Gegen Böller, Kracher und Raketen hat die schlafwandlerische Contenance wahrlich einen schweren Stand, muß aber als solche gewahrt bleiben, denn sonst wäre ja unsere ganze Raison d'être im Eimer. In Zeiten der Bedrohung, wie in der Silvesternacht, reichert man darum den luziden Schlaf am besten um eine Prise Fiebertraum an, und nicht umsonst hört man viele Leute auf dem Somnamboulevard singen: „Oh Fiebertraum, oh Fiebertraum, du bist mein Sekt im klaren Traum...“.

Erfahrene unserer Gilde sorgen durch rechtzeitige Unterkühlung und andere Unvorsichtigkeiten dafür, daß sie zum Jahreswechsel grippal derart halluzinieren, daß ihnen kein Feuerwerk etwas anhaben kann, welches nicht sofort in einen Kriegstraum eingeflochten wird. Hier erweist sich, wie ernst es einem damit ist, den internen Zustand gegen den Ansturm äußerer Stimuli zu verteidigen. Gerade jetzt kommt es darauf an, wir knöpfen uns die Projekte fürs neue Jahr vor und hoffen dabei auf Deine Mitwirkung. Folgendes: Mit Deinem Traum von heute nacht nimmst Du an einem somnambulen Urnengang teil, der darüber entscheidet, was wir im nächsten Jahr behandeln werden.

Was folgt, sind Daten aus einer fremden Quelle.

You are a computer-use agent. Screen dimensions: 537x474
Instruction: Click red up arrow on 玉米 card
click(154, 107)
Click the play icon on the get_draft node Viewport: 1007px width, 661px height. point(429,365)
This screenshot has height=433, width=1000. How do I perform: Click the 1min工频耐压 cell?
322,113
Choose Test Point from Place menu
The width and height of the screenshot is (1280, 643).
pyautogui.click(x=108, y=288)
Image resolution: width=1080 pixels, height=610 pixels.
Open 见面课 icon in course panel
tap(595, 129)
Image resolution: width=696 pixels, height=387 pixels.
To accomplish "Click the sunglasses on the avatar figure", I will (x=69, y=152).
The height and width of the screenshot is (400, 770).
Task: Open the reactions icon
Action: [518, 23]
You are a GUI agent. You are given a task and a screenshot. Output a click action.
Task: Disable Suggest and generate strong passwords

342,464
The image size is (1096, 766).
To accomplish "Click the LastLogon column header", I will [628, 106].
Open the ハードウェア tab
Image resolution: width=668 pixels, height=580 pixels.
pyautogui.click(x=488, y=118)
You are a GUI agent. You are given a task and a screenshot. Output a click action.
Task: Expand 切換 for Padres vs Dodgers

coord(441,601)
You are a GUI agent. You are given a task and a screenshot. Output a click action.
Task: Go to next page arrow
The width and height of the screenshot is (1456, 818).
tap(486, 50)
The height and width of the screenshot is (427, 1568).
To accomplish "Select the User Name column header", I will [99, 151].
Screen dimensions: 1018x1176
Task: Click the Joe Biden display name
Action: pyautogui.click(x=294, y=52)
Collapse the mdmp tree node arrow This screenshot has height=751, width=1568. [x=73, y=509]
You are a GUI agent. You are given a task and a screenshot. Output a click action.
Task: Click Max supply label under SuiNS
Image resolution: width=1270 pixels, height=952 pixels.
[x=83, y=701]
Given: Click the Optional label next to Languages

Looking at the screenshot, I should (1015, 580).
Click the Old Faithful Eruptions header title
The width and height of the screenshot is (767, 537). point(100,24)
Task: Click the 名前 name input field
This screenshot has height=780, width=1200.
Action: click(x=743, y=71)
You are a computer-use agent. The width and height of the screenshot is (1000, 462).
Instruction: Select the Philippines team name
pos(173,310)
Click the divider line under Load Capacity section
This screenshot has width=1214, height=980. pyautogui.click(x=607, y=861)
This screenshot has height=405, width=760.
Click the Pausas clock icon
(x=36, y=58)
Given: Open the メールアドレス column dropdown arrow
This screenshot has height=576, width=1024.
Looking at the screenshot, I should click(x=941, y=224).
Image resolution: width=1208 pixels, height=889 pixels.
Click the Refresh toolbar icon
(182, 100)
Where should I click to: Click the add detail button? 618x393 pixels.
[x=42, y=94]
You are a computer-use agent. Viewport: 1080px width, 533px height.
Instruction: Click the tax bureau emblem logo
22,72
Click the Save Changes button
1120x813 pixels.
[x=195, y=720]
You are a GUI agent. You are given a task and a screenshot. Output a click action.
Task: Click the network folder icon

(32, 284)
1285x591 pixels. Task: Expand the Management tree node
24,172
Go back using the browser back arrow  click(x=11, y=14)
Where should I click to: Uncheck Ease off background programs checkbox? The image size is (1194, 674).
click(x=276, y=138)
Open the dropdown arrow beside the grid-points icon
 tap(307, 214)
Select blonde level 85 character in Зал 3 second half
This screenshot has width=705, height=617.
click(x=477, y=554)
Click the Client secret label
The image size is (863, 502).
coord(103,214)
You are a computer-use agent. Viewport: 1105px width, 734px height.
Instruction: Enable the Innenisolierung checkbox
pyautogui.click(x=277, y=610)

Es steht eine ganze Menge zur Auswahl, und wir möchten natürlich nicht an den Interessen des Publikums vorbeiträumen. Sei versichert, daß diese Wahl frei, allgemein, traumokratisch und geheim verläuft. Auf dem großen Farbmonitor der intersubjektiven Objektivität werden alle Träume der taz-LeserInnen im elektronischen Lichttest ausgezählt. Gewonnen hat der am häufigsten geträumte Traum, welcher automatisch Thema des nächsten Somnamboulevards wird, und damit auch in Deinem Sinne real. Kurz, Deinen Willen tust Du kund, indem Du ihn träumst.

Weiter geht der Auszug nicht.